Other times, the federal government cribbed ideas that started in local government, such as apps development contests for citizens.

Sharing was one motivator for the Gang of Seven, an informal group of big-city CIOs who pool resources and ideas for application development, such as for 311 customer service systems. In July, a new consortium of CIOs at public transit agencies was started with the intent of sharing IT best practices. And a few states are in discussions to share Medicaid management information systems.

CIOs’ prevailing thought in 2010 was why build alone when you can build together? For the first time in a while, state and local CIOs say the federal government wants to work with them. The challenge for 2011 will be pushing collaboration forward despite continued budget pressures and the large number of CIOs who’ll leave after new governors take office.

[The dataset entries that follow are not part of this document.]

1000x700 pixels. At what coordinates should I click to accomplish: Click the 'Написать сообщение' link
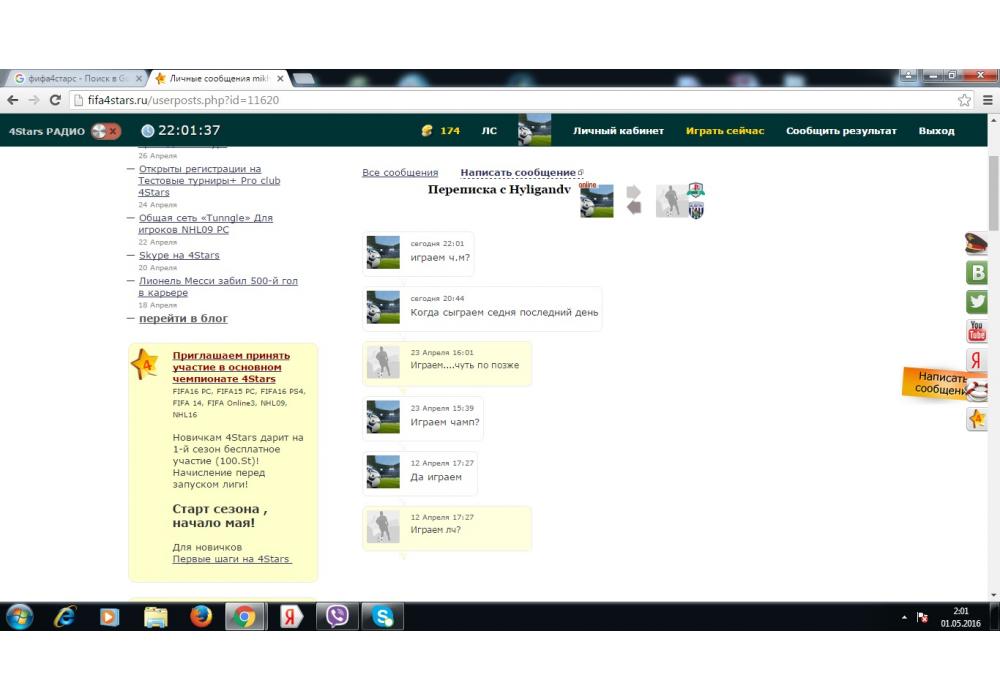(x=518, y=173)
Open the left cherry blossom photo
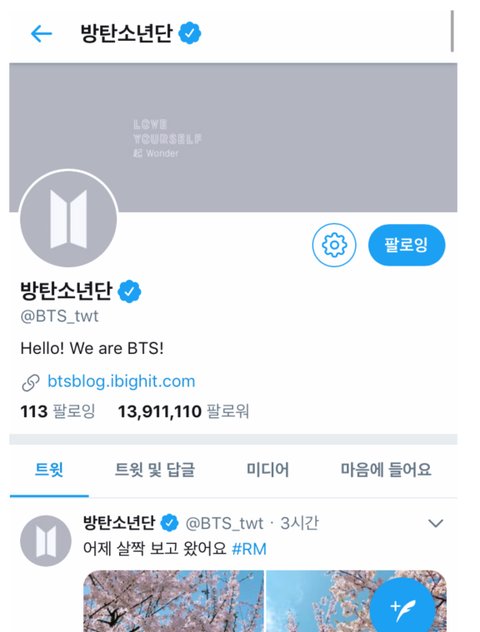 (173, 601)
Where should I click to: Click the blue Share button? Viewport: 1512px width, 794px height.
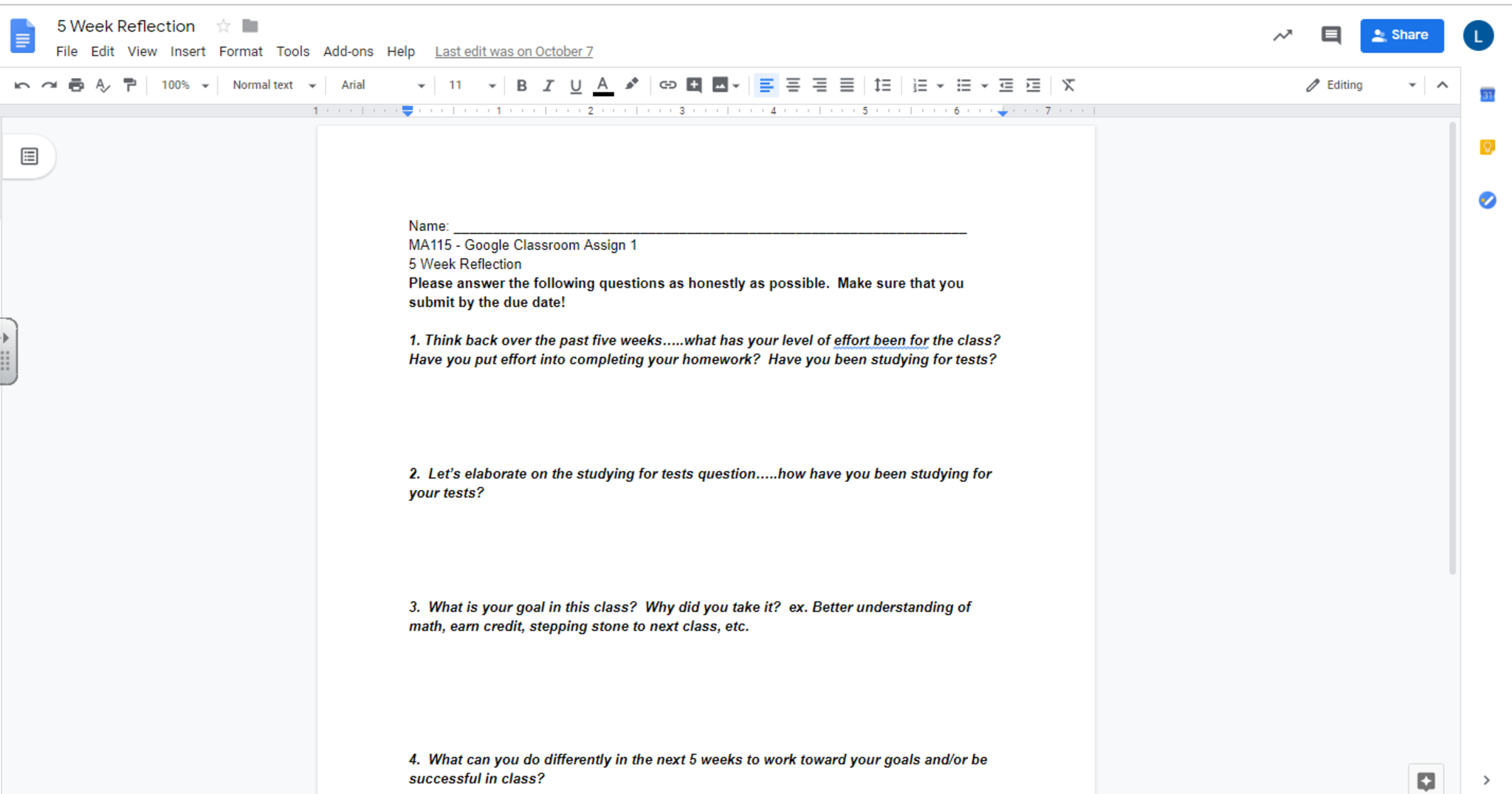tap(1401, 35)
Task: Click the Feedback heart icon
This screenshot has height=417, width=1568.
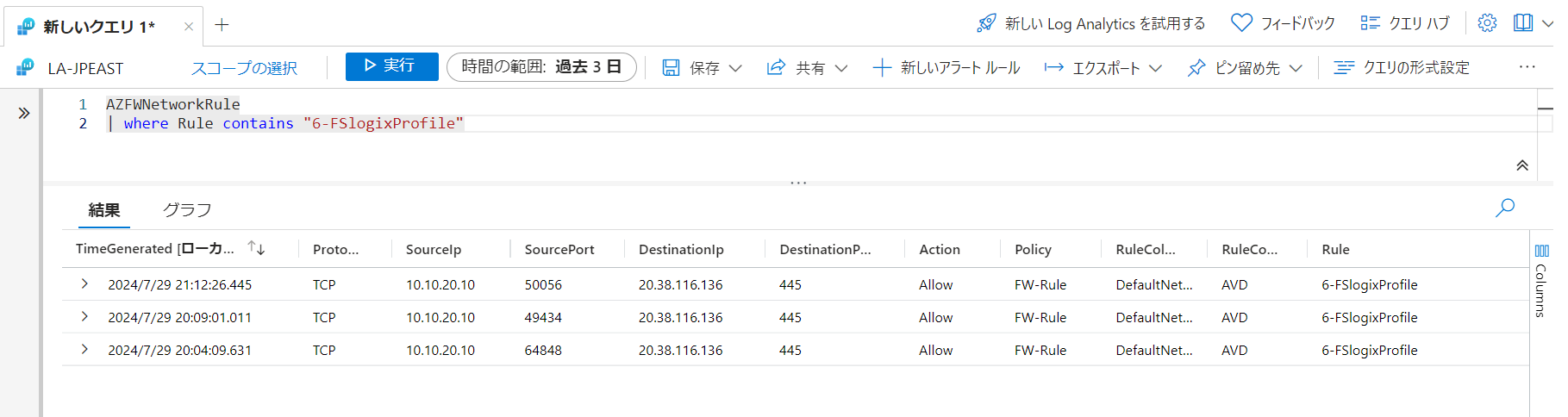Action: [x=1241, y=23]
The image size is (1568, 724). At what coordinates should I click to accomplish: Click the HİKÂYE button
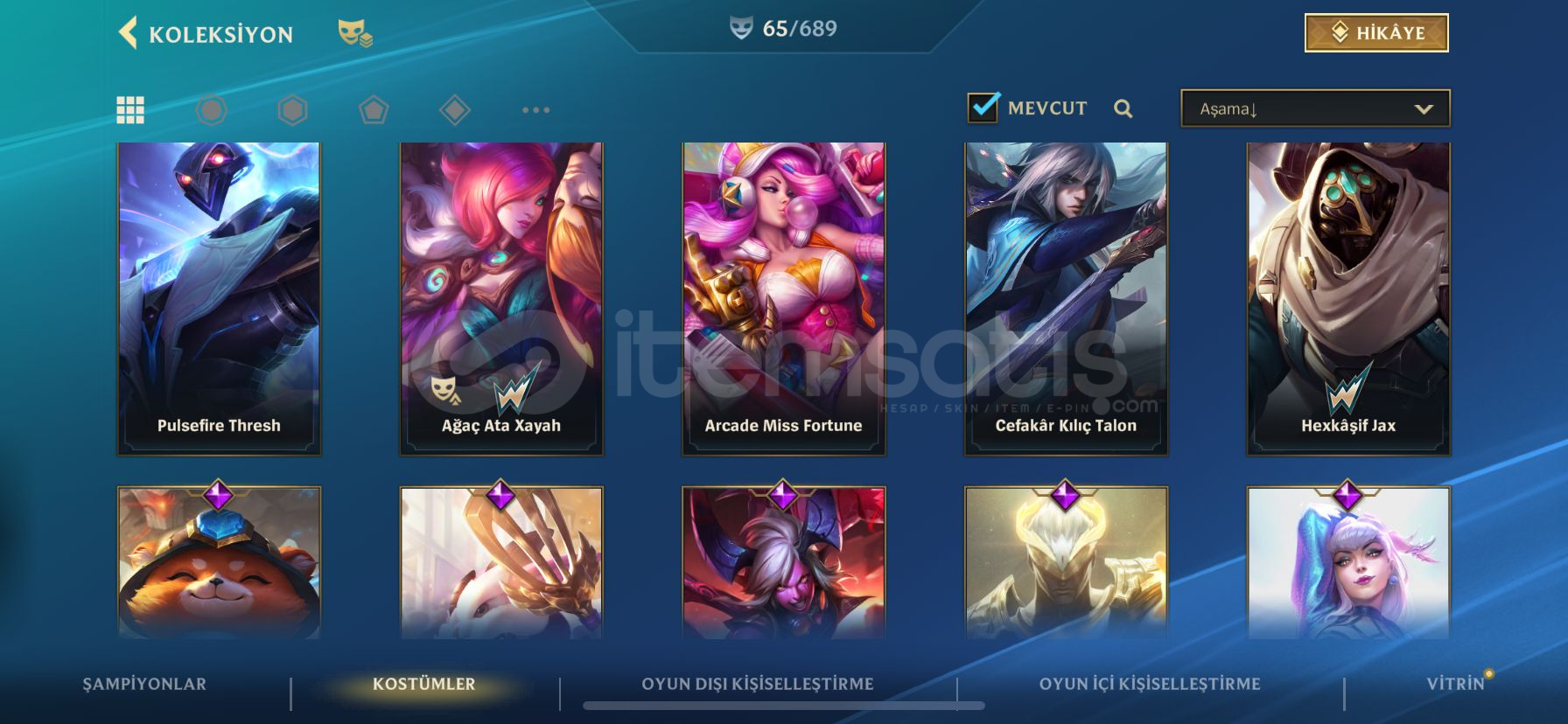click(x=1376, y=32)
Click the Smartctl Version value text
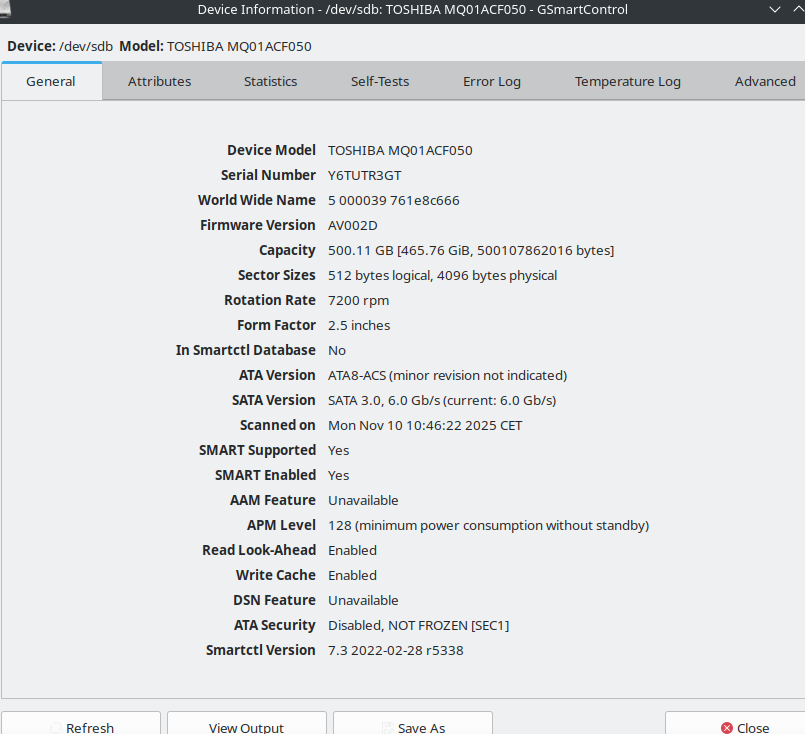The width and height of the screenshot is (805, 734). pos(395,650)
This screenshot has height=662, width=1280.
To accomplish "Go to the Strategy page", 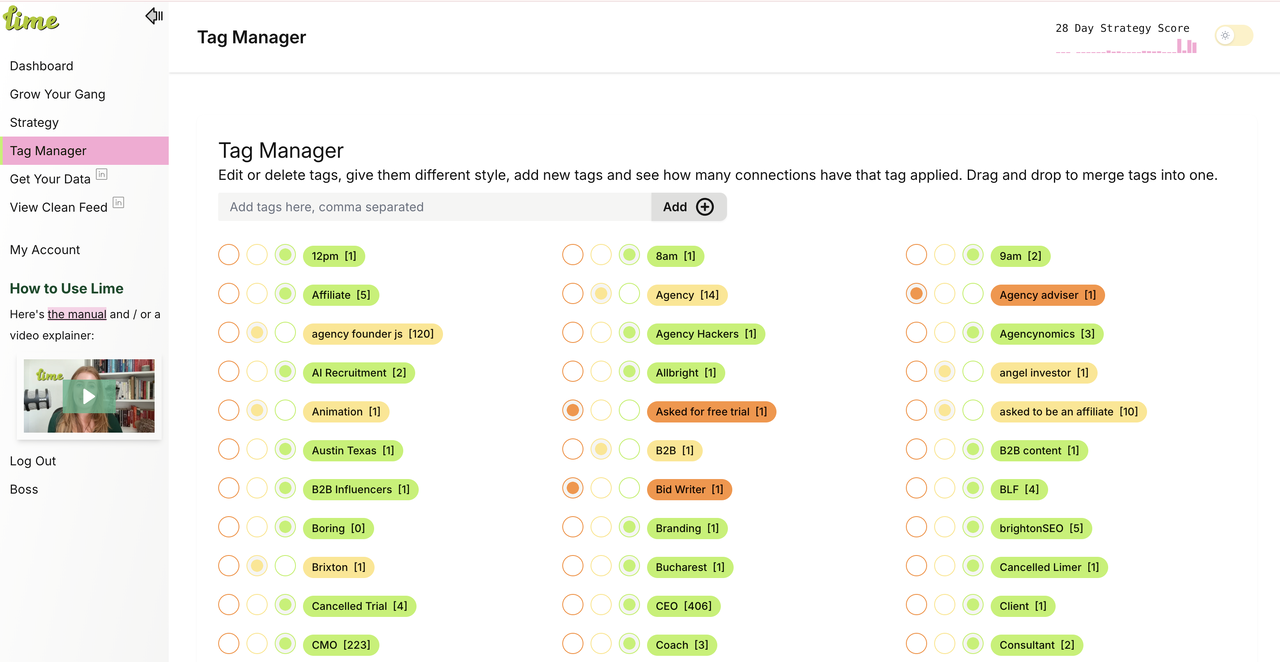I will (x=34, y=122).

There’s no shortage of projects that must be addressed. Broadband infrastructure, public safety radio, smart grid and intelligent transportation are all ripe for cooperative approaches. The trick will be actually doing it. — Matt Williams

Web 2.0

Governments have come a long way since RSS feeds and internal wikis. Throughout the year, Government Technology featured jurisdictions that pioneered or expanded the scope of Web 2.0 technologies in the public sector. For example, Boston’s revamped website lets residents sign up for text or e-mail alerts in case their car gets towed, and Miami-Dade County, Fla., created an online foreclosure auction site.

Web 2.0 also continued to make its mark on politics. During the 2010 gubernatorial elections, citizens all over the U.S. could “like,” “friend” and “follow” government hopefuls by using social media sites such as Twitter and Facebook.

In an effort to reach out to the voting public, electoral candidates posted updates, videos and links to campaign information on social media sites. Receiving snippets of the campaigns was a perfect solution for anyone wanting daily doses of election coverage or looking to kill time on a smartphone.

But Tweeters and Facebookers risked following fake accounts, especially if the account was supposedly for a high-profile political figure. Outgoing California Gov. Arnold Schwarzenegger had a slew of social media imposters making it difficult to determine which tweets and Facebook posts really belonged to him. Although some legal action is being taken to prevent social media fraud, most states don’t have a comprehensive social media policy.

This year, Maryland led the way on social media regulations. As of Aug. 3, the General Assembly’s Joint Committee on Administrative, Executive and Legislative Review passed a law requiring political candidates in Maryland to provide an “authority line,” declaration of approval and the name of their campaign treasurer for their social media sites.

At the local level, mayors used social media to connect with their communities. For instance, Oklahoma City Mayor Mick Cornett used Twitter to update citizens on the city’s weight loss total for This City is Going on a Diet, an effort to help Oklahoma City residents collectively lose 1 million pounds.

Meanwhile, Wichita, Kan., Mayor Carl Brewer used Facebook to encourage residents to give feedback to the City Council on specific issues. And in July, New York City sought to hire a chief digital officer — a job born from the Web’s evolution — with social media and Web 2.0 expertise to communicate with citizens online.

But while many social media activities increased, 2010 also saw the end of one of the Web 2.0 era’s signature initiatives: Washington D.C.’s Apps for Democracy contest.

District CTO Bryan Sivak ended the contest — conceived by former district CTO Vivek Kundra — citing concerns over the sustainability and relevance of the resulting applications. Still, Apps for Democracy served as an inspiration for many jurisdictions, like San Francisco and Portland, Ore., hoping to engage citizen developers to use government data in innovative ways.

Web 2.0 technologies broadened two-way communication between government and citizens, and improved transparency — another heavily discussed topic in 2010. The full benefits of Web 2.0 are yet to be realized, but already there’s talk of Web 3.0. Much like Web 2.0 before it, many are uncertain what this new iteration will entail, but no doubt 2011 will be a year many endeavor to find out.